Diese Verfahrensweise verletzt § 113 Abs. 5 Satz 2 VwGO und stellt einen Verfahrensrechtsverstoß nach § 132 Abs. 2 Nr. 3 VwGO dar, auf dem die Entscheidung beruhen kann. Denn der Erlass eines Bescheidungsurteils wegen einer der Behörde vorbehaltenen Ermessensentscheidung kommt nur in Betracht, wenn das Gericht zuvor geprüft hat, ob die gesetzlichen Voraussetzungen für eine derartige Ermessensentscheidung gegeben sind (vgl. Beschluss vom 16. März 1993 – BVerwG 4 B 253.92 – NVwZ 1994, 266; vgl. auch Urteil vom 6. Juli 1998 – BVerwG 9 C 45.97 – BVerwGE 107, 128 zur Nichtanwendbarkeit von § 113 Abs. 3 VwGO auf Verpflichtungsklagen). Das Gericht muss insoweit Spruchreife herstellen. Das Berufungsgericht hätte deshalb selbst ermitteln und feststellen müssen, ob der Kläger – wie von der Beklagten geltend gemacht – im maßgeblichen Zeitpunkt der letzten mündlichen Verhandlung nicht im Besitz des erforderlichen Passes war. Ferner hätte es auch das Vorliegen der Voraussetzungen des § 17 Abs. 2 Nrn. 2 und 3 AuslG nicht offen lassen dürfen.
Die Entscheidung kann auf diesem Verfahrensverstoß beruhen, da bei Fehlen der genannten Voraussetzungen auch nach der Rechtsansicht des Berufungsgerichts für eine erneute Ermessensentscheidung der Beklagten kein Raum gewesen wäre und die Berufung des Klägers hätte zurückgewiesen werden müssen.
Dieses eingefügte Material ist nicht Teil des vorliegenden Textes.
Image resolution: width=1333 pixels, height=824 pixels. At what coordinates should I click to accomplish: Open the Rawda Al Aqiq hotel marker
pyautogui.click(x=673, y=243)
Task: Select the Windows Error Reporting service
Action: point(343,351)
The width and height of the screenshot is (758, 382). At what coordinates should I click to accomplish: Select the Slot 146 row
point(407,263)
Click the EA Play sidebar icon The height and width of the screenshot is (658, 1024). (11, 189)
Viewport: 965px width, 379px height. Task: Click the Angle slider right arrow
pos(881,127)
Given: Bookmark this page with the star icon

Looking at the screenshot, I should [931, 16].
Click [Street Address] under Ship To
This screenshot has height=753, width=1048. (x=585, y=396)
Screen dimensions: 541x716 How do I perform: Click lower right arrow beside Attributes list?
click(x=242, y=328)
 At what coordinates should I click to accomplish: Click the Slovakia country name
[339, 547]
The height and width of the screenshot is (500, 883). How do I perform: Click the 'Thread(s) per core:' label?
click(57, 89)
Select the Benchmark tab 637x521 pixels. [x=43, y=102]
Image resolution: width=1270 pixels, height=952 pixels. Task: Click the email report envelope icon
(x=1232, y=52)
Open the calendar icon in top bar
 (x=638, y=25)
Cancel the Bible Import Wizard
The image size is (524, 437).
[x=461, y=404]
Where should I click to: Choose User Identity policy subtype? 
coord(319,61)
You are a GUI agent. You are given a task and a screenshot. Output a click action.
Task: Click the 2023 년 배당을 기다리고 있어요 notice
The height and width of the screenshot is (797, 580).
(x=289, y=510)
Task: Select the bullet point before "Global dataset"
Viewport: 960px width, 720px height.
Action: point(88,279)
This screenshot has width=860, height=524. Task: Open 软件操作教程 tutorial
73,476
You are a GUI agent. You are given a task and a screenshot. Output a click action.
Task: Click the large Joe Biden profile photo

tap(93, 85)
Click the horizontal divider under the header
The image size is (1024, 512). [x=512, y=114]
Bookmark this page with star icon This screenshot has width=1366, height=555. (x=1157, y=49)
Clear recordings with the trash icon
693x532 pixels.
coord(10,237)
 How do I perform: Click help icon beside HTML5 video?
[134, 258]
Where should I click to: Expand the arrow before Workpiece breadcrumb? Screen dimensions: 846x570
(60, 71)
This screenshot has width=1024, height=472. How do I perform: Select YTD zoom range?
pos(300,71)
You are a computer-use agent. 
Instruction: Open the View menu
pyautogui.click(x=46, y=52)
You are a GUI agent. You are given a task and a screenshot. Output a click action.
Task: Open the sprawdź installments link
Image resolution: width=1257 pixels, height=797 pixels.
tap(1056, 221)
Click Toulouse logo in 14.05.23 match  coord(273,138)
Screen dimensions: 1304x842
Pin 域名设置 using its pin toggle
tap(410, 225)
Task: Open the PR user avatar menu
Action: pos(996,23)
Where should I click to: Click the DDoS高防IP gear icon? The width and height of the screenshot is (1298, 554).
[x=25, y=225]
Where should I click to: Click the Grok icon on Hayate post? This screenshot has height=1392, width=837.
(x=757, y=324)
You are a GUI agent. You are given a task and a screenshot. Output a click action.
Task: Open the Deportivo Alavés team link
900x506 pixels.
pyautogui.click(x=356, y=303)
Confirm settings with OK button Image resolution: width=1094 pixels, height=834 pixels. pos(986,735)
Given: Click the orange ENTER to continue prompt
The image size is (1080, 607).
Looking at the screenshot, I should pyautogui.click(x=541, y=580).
Die Beklagte ist durch diesen Verfahrensverstoß auch beschwert. Ob im Falle eines reinen Bescheidungsurteils eine Beschwer der zur Neubescheidung verpflichteten Behörde zu verneinen ist, weil sie durch das Urteil nicht gehindert ist, nach entsprechender Sachaufklärung erneut einen ablehnenden Bescheid zu erlassen (so Beschluss vom 16. März 1993, a.a.O.), kann hier dahinstehen. Denn im vorliegenden Fall liegt eine Beschwer der Beklagten jedenfalls in der zusätzlichen Aufhebung der Abschiebungsandrohung, die im Falle einer Herbeiführung der Spruchreife hinsichtlich der zwingenden gesetzlichen Voraussetzungen für die Erteilung einer Aufenthaltserlaubnis an den Kläger möglicherweise Bestand gehabt hätte.
Die von der Beschwerde weiter erhobene Divergenzrüge bezieht sich ebenso wie die erfolgreiche Verfahrensrüge auf die fehlerhafte Auslegung und Anwendung von § 113 Abs. 5 VwGO durch das Berufungsgericht. Ihr braucht unter den gegebenen Umständen nicht weiter nachgegangen zu werden.
Wegen des dargelegten Verfahrensmangels verweist der Senat die Sache nach § 133 Abs. 6 VwGO im Interesse der Verfahrensbeschleunigung unter Aufhebung des angefochtenen Urteils an das Berufungsgericht zurück.
Die Festsetzung des Streitwerts beruht auf §§ 14, 13 Abs. 1 GKG.